======== SUPPLIED RECORDS

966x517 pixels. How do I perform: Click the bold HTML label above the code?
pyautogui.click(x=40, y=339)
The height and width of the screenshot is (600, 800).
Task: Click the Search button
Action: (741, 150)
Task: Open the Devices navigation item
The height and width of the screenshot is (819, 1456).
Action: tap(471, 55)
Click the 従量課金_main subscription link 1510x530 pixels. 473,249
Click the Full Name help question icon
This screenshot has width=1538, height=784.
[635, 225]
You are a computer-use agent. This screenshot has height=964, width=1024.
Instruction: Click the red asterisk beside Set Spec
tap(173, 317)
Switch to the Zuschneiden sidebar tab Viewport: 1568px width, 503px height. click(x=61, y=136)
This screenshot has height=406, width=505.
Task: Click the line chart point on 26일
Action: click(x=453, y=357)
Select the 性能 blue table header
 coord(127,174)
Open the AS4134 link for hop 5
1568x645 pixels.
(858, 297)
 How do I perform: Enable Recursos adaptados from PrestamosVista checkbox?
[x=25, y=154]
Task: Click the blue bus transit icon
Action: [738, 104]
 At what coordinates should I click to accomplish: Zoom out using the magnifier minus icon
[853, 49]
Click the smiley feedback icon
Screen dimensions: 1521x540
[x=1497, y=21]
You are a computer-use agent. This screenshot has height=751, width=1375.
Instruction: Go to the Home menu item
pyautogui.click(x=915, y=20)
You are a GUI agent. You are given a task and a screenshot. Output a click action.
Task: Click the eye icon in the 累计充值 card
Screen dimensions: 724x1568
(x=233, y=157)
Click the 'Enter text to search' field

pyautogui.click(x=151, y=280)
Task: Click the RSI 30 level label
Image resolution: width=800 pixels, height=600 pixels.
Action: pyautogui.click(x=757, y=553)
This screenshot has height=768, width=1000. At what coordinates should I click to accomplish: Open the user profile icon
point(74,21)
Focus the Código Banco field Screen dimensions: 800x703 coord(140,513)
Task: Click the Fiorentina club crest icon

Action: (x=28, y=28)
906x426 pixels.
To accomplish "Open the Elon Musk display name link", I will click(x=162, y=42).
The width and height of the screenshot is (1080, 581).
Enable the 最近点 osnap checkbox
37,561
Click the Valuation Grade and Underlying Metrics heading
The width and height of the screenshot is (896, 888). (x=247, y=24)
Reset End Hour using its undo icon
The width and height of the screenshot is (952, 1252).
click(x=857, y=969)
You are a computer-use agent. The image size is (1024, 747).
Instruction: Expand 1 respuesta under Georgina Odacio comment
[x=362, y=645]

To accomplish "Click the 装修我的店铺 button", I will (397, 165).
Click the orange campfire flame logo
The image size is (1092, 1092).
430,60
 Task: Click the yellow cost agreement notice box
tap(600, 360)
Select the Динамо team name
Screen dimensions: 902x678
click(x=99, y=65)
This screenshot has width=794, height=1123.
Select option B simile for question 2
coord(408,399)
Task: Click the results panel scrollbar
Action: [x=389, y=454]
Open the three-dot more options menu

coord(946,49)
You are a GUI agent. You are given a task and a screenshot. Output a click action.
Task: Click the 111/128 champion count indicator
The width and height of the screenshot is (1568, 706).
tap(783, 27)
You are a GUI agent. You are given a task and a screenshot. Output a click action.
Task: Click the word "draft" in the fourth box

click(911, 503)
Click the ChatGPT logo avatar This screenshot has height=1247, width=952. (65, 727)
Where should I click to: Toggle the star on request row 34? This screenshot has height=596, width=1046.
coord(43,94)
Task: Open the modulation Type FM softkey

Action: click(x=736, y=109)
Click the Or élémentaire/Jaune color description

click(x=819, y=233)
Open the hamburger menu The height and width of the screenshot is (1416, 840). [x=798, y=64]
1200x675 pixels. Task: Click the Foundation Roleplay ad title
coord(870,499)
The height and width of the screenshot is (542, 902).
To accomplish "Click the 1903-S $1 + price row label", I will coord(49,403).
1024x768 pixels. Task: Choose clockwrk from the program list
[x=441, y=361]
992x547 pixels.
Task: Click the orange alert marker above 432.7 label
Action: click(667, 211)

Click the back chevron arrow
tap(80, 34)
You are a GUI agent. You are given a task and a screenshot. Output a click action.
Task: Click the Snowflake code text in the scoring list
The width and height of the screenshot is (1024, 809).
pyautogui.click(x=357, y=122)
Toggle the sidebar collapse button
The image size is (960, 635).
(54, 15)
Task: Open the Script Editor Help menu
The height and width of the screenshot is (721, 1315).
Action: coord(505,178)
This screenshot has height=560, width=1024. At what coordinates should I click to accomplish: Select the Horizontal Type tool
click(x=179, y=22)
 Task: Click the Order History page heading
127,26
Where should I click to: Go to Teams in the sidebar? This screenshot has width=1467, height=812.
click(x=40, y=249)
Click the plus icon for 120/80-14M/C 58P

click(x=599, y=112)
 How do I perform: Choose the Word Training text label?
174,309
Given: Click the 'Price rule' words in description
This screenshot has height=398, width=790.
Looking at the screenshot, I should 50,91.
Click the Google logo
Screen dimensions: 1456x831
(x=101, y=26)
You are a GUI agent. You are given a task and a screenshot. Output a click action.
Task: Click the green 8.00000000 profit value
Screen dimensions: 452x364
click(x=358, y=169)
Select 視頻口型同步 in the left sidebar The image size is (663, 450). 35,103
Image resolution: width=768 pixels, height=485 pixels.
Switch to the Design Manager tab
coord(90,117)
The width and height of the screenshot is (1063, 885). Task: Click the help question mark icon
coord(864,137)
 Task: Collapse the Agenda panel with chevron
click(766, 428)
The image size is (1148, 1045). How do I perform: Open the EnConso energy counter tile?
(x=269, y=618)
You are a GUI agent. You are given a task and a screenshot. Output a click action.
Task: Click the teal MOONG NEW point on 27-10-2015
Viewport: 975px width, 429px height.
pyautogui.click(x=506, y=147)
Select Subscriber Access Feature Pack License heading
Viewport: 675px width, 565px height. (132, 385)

================

▶ **WORK TO BE COMPLETED**
Every line from the data above that contains "will" must appear in the answer.

▶ **RESULT FOR THIS EXERCISE**
To accomplish "Open the Elon Musk display name link", I will click(x=162, y=42).
To accomplish "Click the 装修我的店铺 button", I will (397, 165).
To accomplish "Click the 1903-S $1 + price row label", I will coord(49,403).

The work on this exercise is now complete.